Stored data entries
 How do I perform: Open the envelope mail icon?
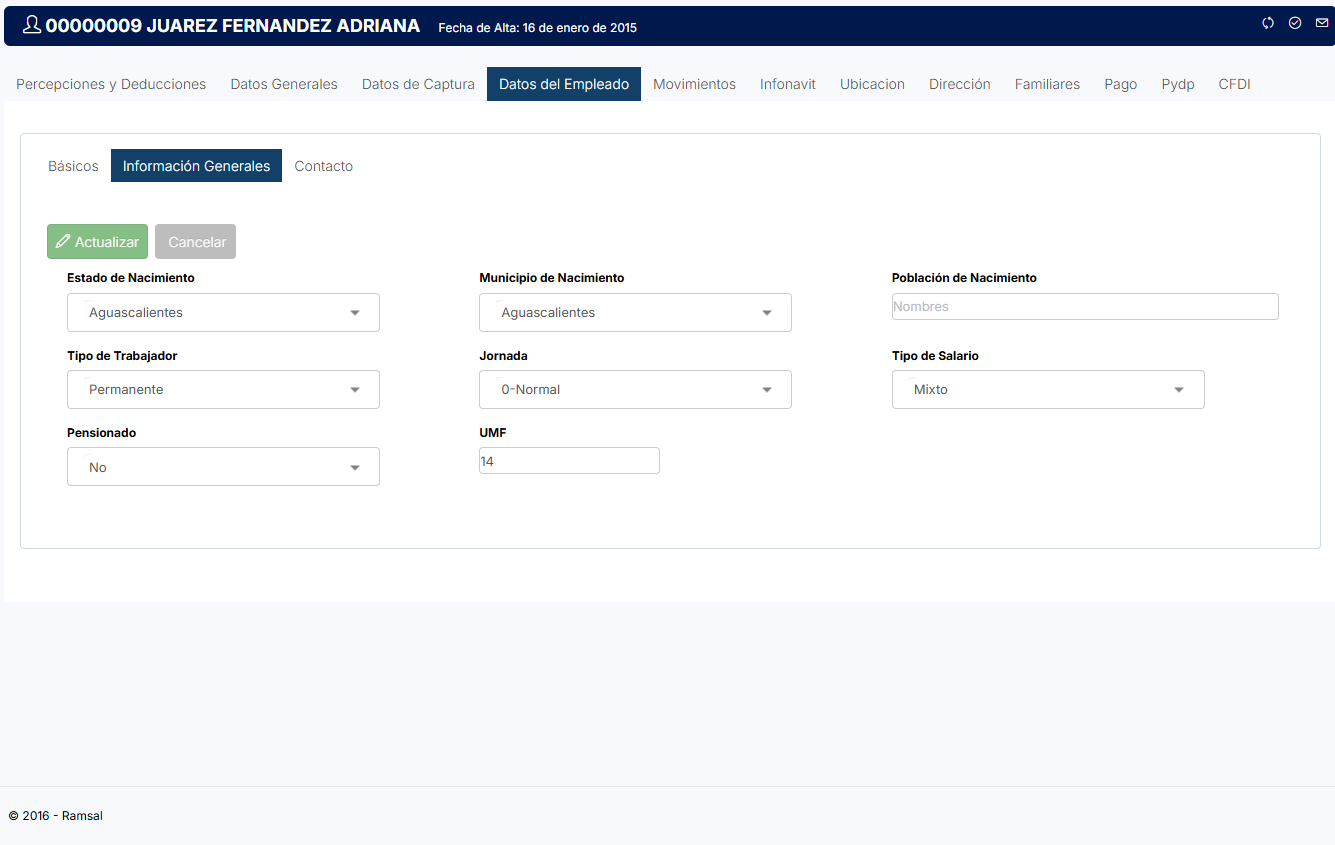(x=1322, y=23)
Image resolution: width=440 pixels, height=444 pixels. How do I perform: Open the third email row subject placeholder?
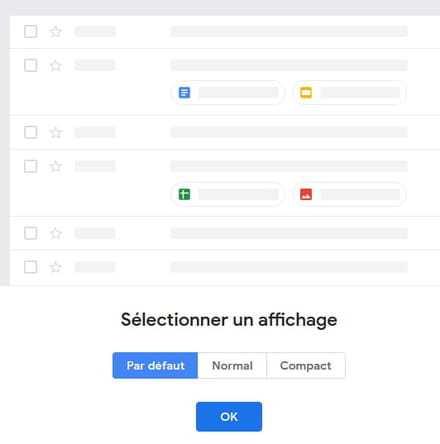[289, 132]
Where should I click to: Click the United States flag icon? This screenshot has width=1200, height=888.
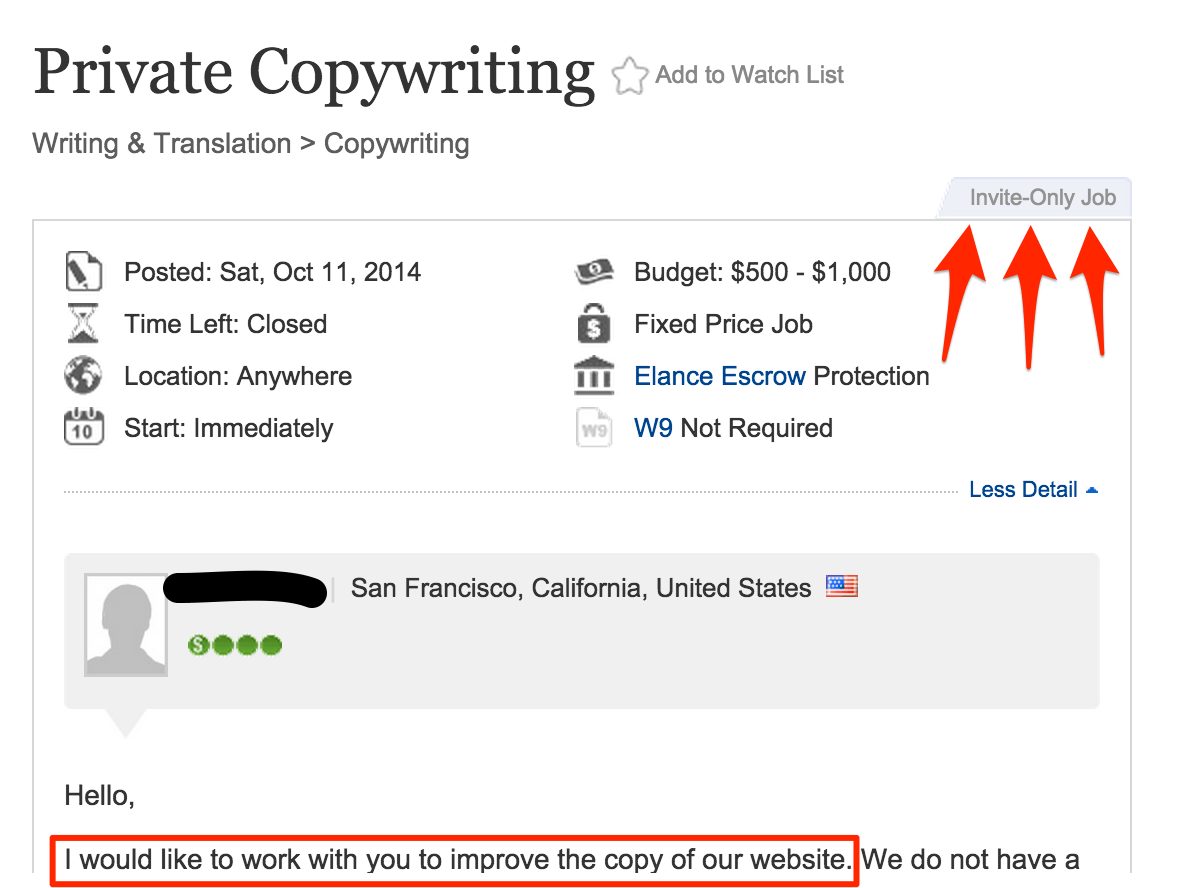point(842,587)
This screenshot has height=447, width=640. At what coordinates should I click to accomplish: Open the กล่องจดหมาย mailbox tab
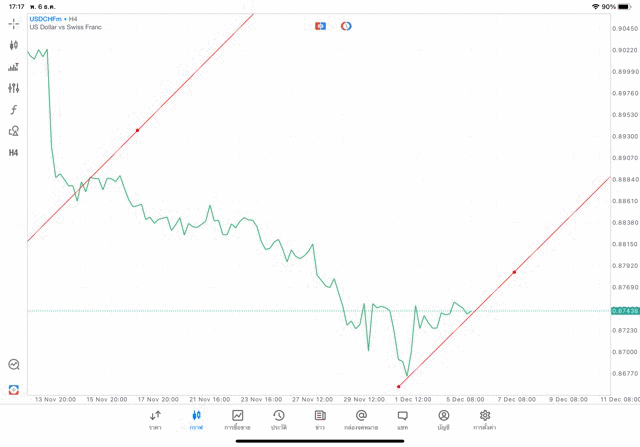361,419
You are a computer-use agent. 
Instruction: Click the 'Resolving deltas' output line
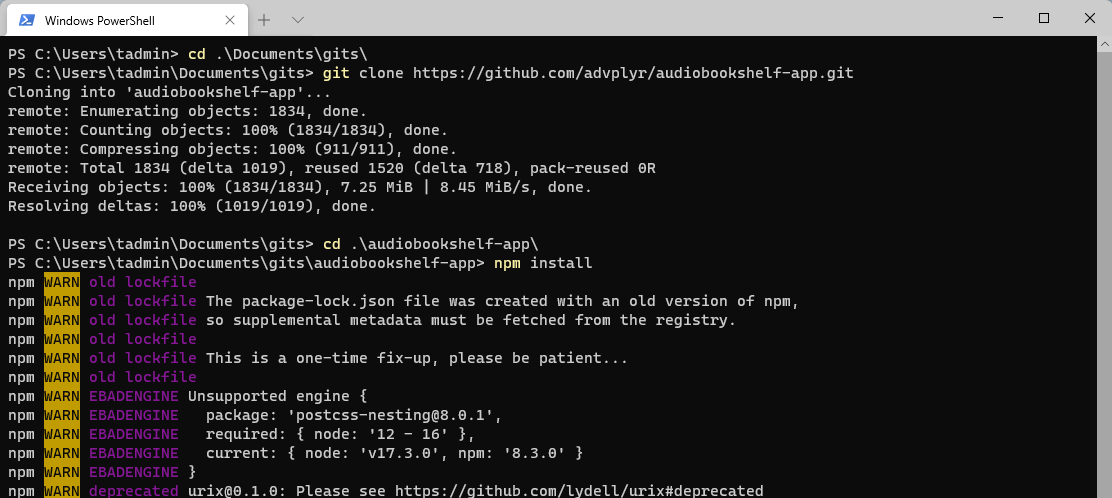(191, 206)
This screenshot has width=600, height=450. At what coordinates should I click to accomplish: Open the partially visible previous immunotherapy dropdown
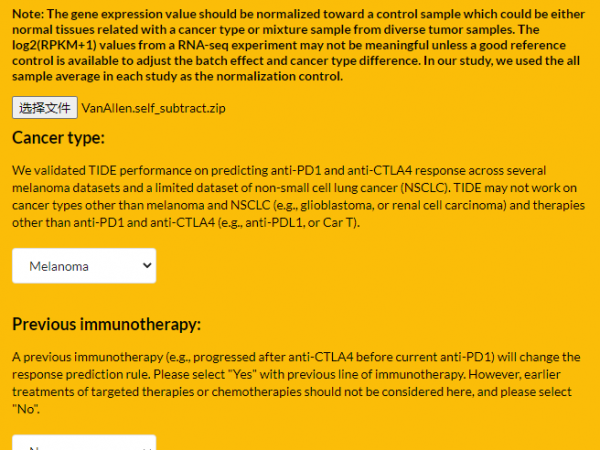[84, 442]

(The problem) Please return, exactly and with pictures omitted, the lines from the line holding "Instruction: Click the" through the end of the data above, inclusive.

(Solution to this problem)
Instruction: Click the 'Resolving deltas' output line
(191, 206)
This screenshot has width=600, height=450. At what coordinates should I click to accomplish: Open the partially visible previous immunotherapy dropdown
[84, 442]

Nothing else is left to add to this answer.